Convert charset from a entire project to utf-8
In your project's root directory, use find(1) to list all *.php
files and combine that with recode(1) to convert those files in place:
find . -type f -name '*.php' -exec recode windows1252..utf8 \{} \;
As an alternative to recode(1), you could also use iconv(1) to do the conversion (for usage with above find
command: iconv -f windows-1252 -t utf-8 -o \{} \{}
).
You need to have either recode or iconv installed for the above to work. Both should be easily installable via a package manager on most modern systems.

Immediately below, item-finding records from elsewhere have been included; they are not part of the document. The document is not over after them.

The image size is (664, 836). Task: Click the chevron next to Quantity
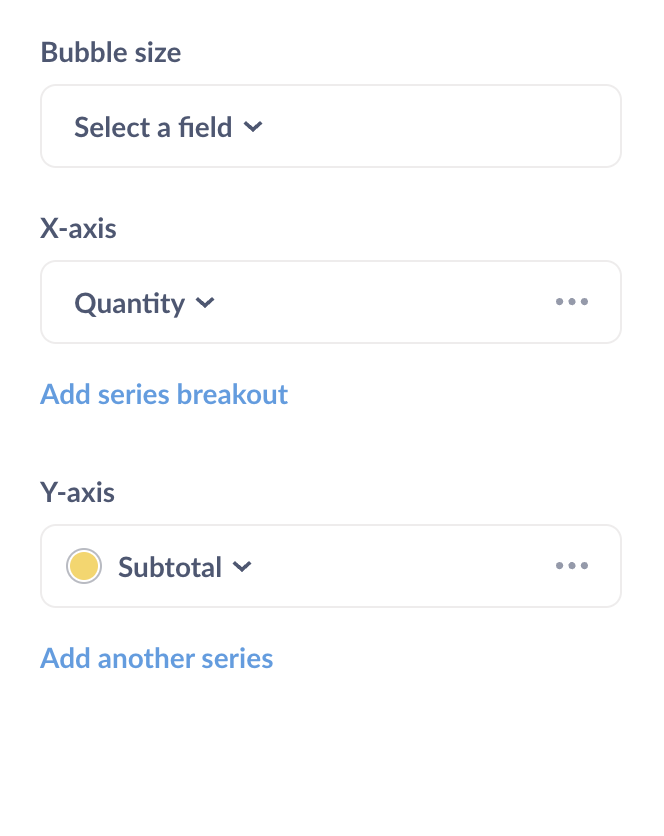(x=205, y=303)
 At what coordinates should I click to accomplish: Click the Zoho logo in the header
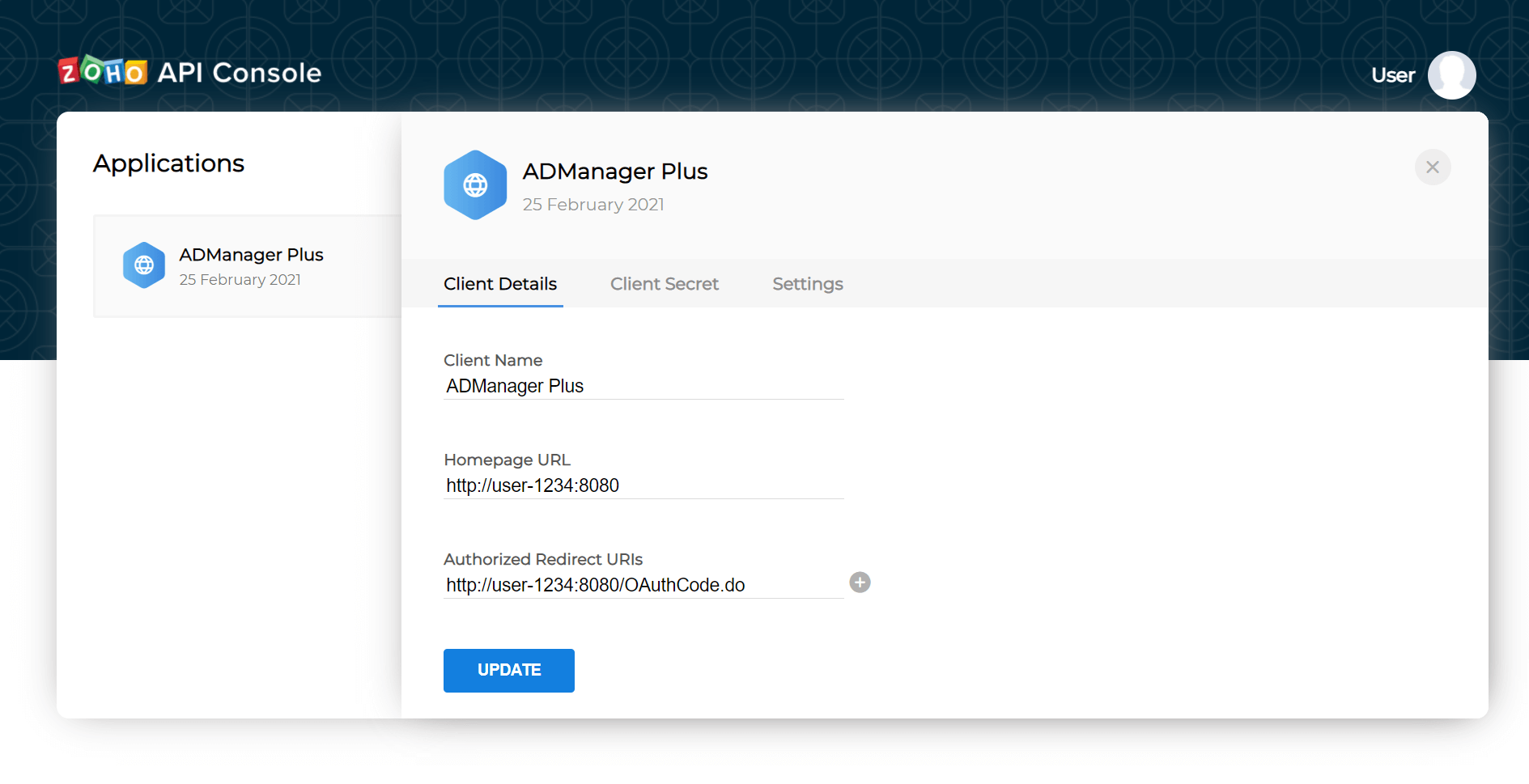click(x=103, y=71)
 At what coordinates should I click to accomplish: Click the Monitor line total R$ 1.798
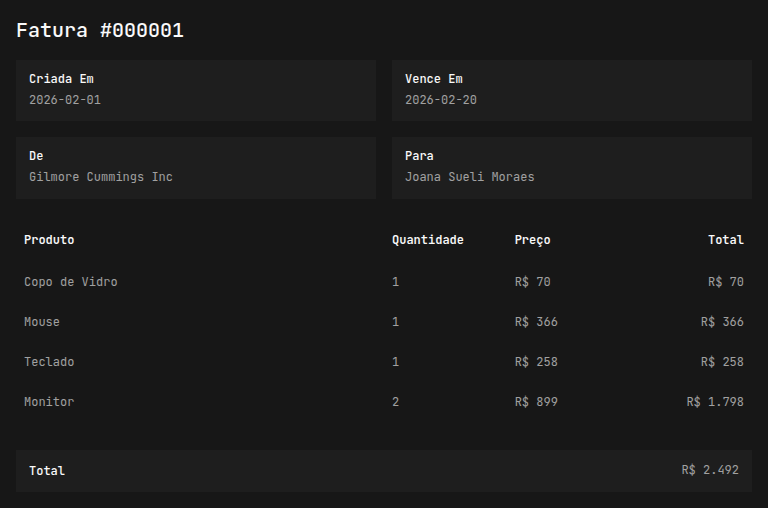[x=715, y=402]
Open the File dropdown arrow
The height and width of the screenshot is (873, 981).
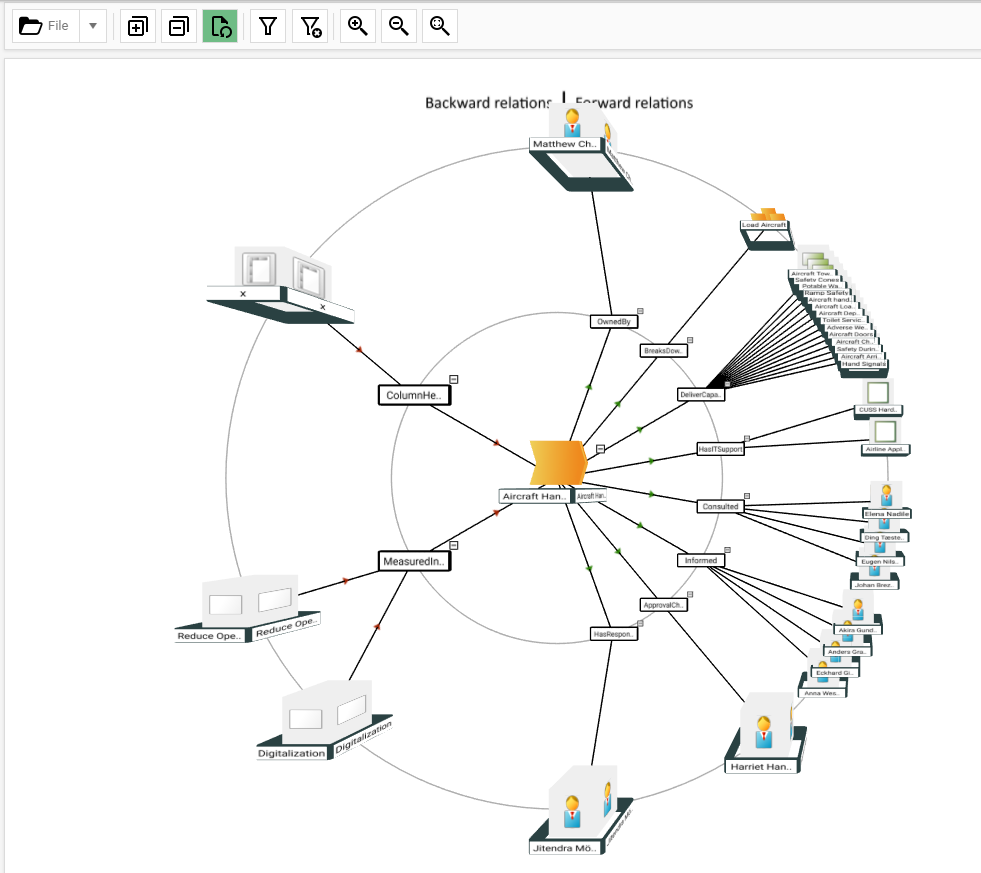93,27
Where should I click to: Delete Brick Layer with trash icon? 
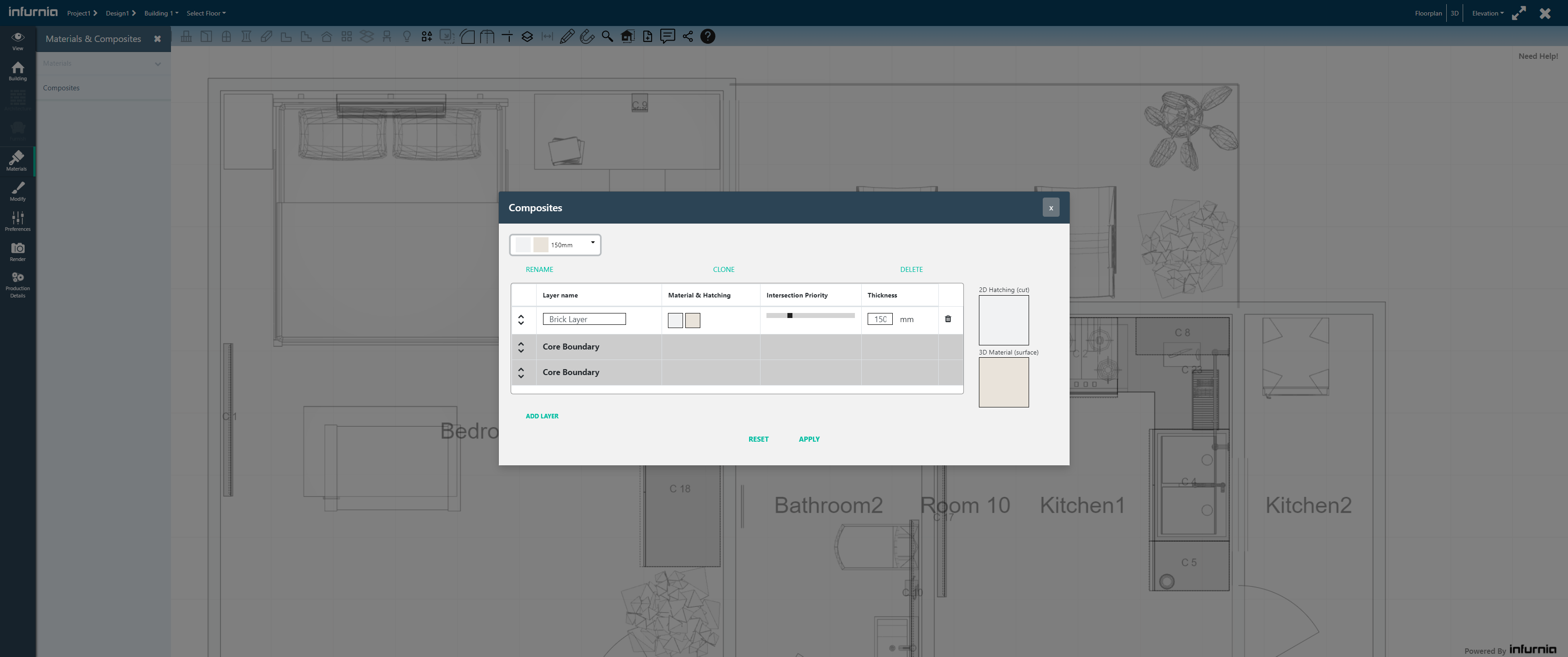tap(948, 319)
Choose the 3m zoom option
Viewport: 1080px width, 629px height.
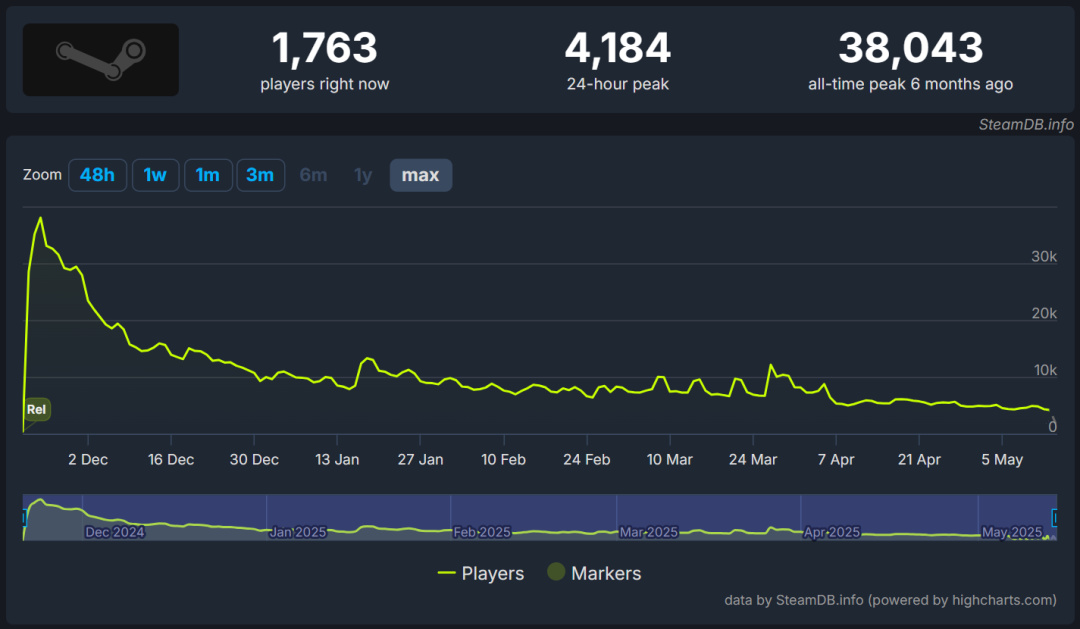260,175
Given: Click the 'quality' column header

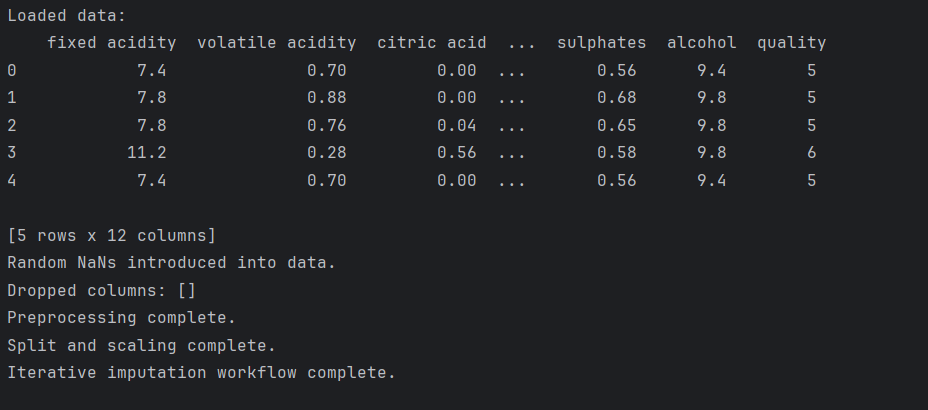Looking at the screenshot, I should (791, 43).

To convert a single file using Python (since I was asked...)
import codecswith codecs.open(filename_in, 'r', 'windows-1252') as fin: with codecs.open(filename_out, 'w', 'utf-8') as fout: for line in fin: fout.write(line)
It is also possible to encode to utf-8 directly into a string without writing it to a file:
utf8_line = line.encode('utf-8')
I had a similar case but where all files were not encoded in ISO-8859. Some were encoded in ASCII or UTF-8. Using a bare find ... -exec iconv ...
screwed up my git repo and I had to reclone it.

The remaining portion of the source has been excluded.